Question

Which one of the following statements is correct?
Given, \(\displaystyle \binom{n}{m} = \frac{n!}{m!(n-m)!}\) is the binomial coefficient.

• A. \(\cos n\theta = \cos^n \theta - \binom{n}{2} \cos^{n-2}\theta \sin^2\theta + \binom{n}{4} \cos^{n-4}\theta \sin^4\theta - \dots\)
• B. \(\sin n\theta = \binom{n}{1}\cos^{n-1}\theta \sin\theta + \binom{n}{3}\cos^{n-3}\theta \sin^3\theta + \dots\)
• C. \(\cos n\theta = \cos^n \theta + \binom{n}{2} \cos^{n-2}\theta \sin^2\theta + \binom{n}{4} \cos^{n-4}\theta \sin^4\theta + \dots\)
• D. \(\sin n\theta = \cos^n \theta - \binom{n}{2} \cos^{n-2}\theta \sin^2\theta + \binom{n}{4} \cos^{n-4}\theta \sin^4\theta - \dots\)

Hint:

Use De Moivre's theorem to derive expressions for multiple-angle trigonometric identities in terms of powers of sine and cosine.

Answer 1

The Correct Option is A

Step 1: Using De Moivre's theorem. 
According to De Moivre's theorem: \[ (\cos \theta + i \sin \theta)^n = \cos n\theta + i \sin n\theta \]

Step 2: Expand using binomial theorem. 
\[ (\cos \theta + i \sin \theta)^n = \sum_{k=0}^{n} \binom{n}{k} (\cos \theta)^{n-k} (i \sin \theta)^k \]

Step 3: Separate real and imaginary parts. 
- Real part gives \(\cos n\theta = \cos^n \theta - \binom{n}{2} \cos^{n-2}\theta \sin^2\theta + \binom{n}{4} \cos^{n-4}\theta \sin^4\theta - \dots\) 

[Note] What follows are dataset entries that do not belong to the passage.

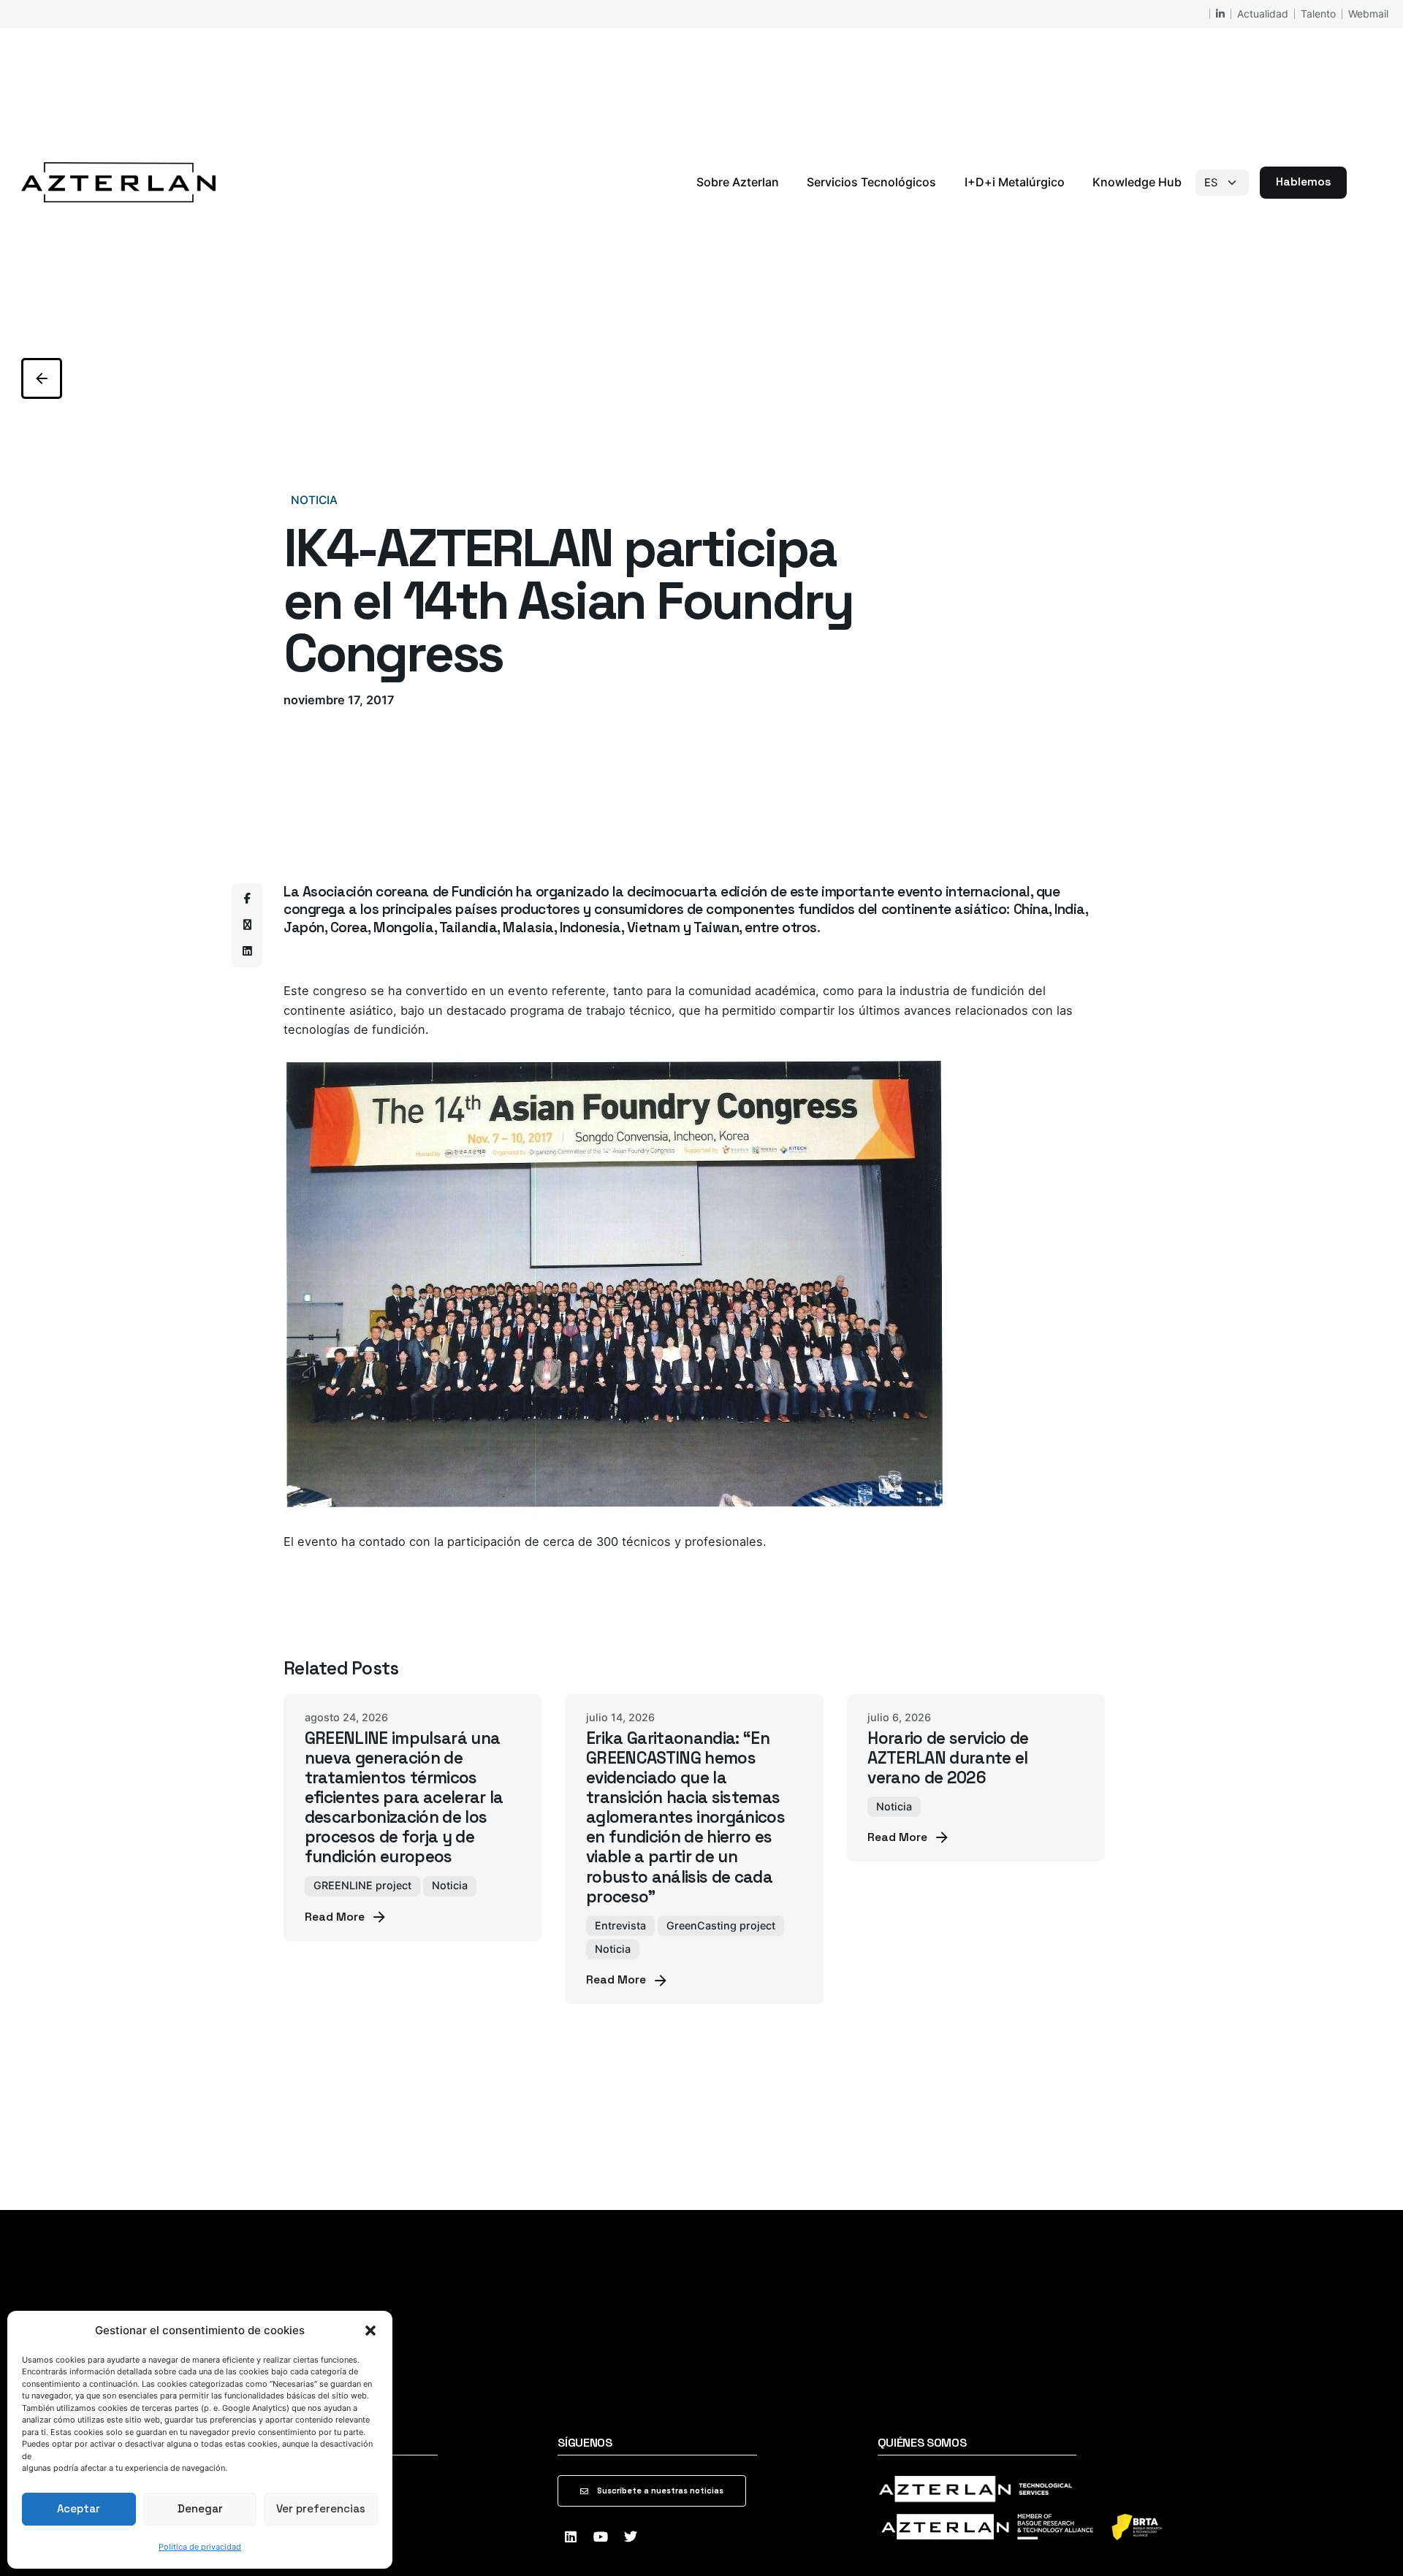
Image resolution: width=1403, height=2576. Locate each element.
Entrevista (620, 1925)
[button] (370, 2330)
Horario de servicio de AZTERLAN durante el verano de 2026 (947, 1758)
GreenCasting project (720, 1925)
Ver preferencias (320, 2508)
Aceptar (78, 2508)
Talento (1318, 13)
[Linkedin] (247, 951)
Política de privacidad (200, 2547)
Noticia (314, 500)
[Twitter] (630, 2536)
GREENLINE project (362, 1885)
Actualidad (1262, 13)
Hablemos (1303, 182)
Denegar (200, 2508)
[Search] (1364, 182)
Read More (335, 1917)
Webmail (1368, 13)
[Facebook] (247, 898)
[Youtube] (601, 2536)
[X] (247, 925)
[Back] (41, 378)
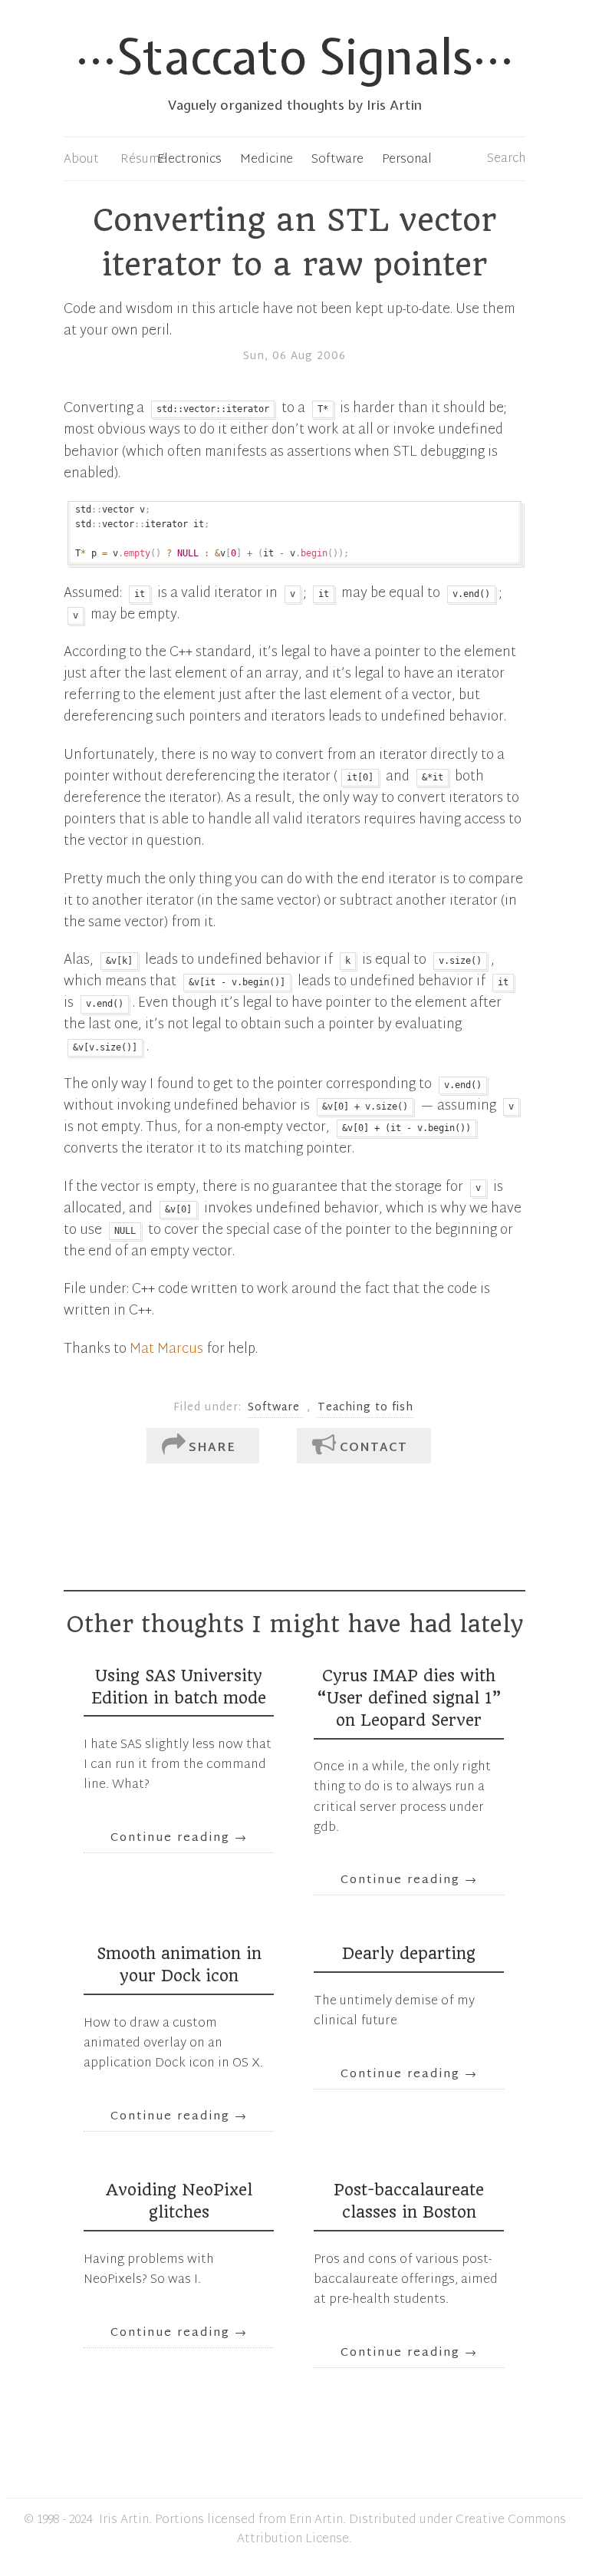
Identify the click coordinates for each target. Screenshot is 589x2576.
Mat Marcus (166, 1349)
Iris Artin (124, 2520)
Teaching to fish (365, 1407)
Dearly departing (408, 1953)
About (81, 160)
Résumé (143, 160)
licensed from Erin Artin (275, 2520)
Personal (407, 160)
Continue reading (179, 1838)
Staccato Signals (294, 56)
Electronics (189, 160)
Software (337, 160)
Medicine (266, 160)
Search (506, 159)
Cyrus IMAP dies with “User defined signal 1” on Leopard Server (409, 1698)
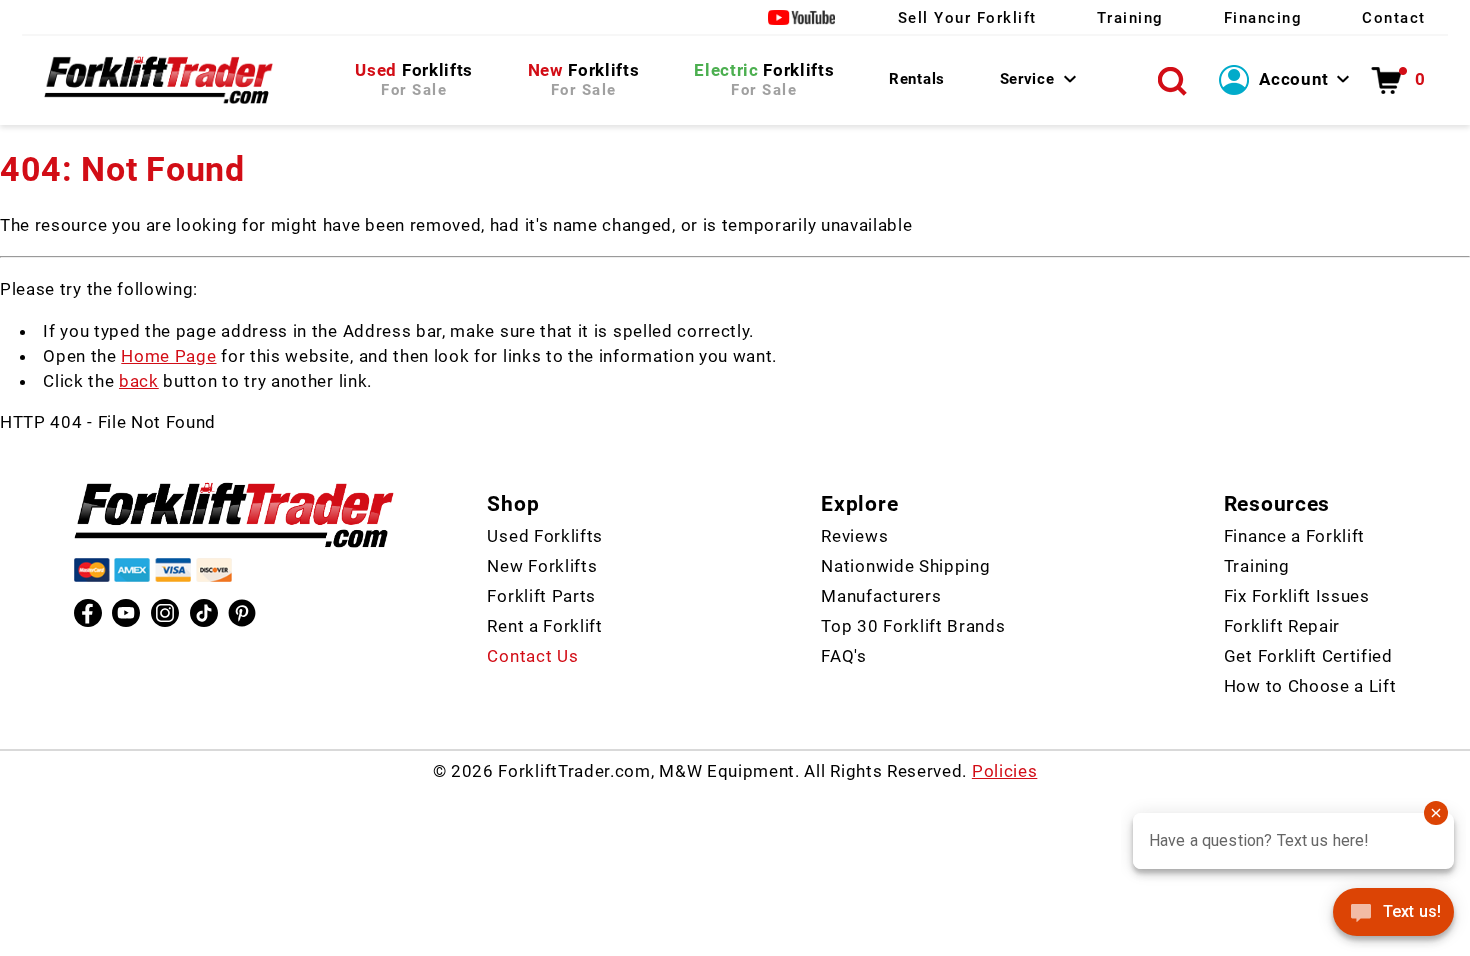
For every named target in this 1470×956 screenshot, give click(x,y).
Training (1130, 18)
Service (1027, 79)
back (139, 381)
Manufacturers (881, 596)
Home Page (168, 356)
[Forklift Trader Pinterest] (242, 613)
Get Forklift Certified (1308, 656)
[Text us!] (1393, 916)
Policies (1005, 771)
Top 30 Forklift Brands (913, 626)
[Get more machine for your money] (234, 515)
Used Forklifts (545, 536)
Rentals (917, 79)
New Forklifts (542, 566)
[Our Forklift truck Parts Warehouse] (158, 80)
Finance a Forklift (1294, 536)
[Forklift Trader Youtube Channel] (126, 613)
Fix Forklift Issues (1297, 596)
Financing (1263, 18)
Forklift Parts (541, 596)
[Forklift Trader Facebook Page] (88, 613)
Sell (967, 18)
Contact (1394, 18)
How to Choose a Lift (1310, 686)
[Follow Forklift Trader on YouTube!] (803, 17)
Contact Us (532, 656)
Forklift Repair (1282, 626)
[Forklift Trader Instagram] (165, 613)
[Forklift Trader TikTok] (204, 613)
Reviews (854, 536)
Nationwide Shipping (905, 566)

- Imaginary part gives \(\sin n\theta = \binom{n}{1} \cos^{n-1}\theta \sin\theta - \binom{n}{3} \cos^{n-3}\theta \sin^3\theta + \dots\)

Step 4: Conclusion. 
Hence, option (A) correctly represents the real part, which gives the expression for \(\cos n\theta.\)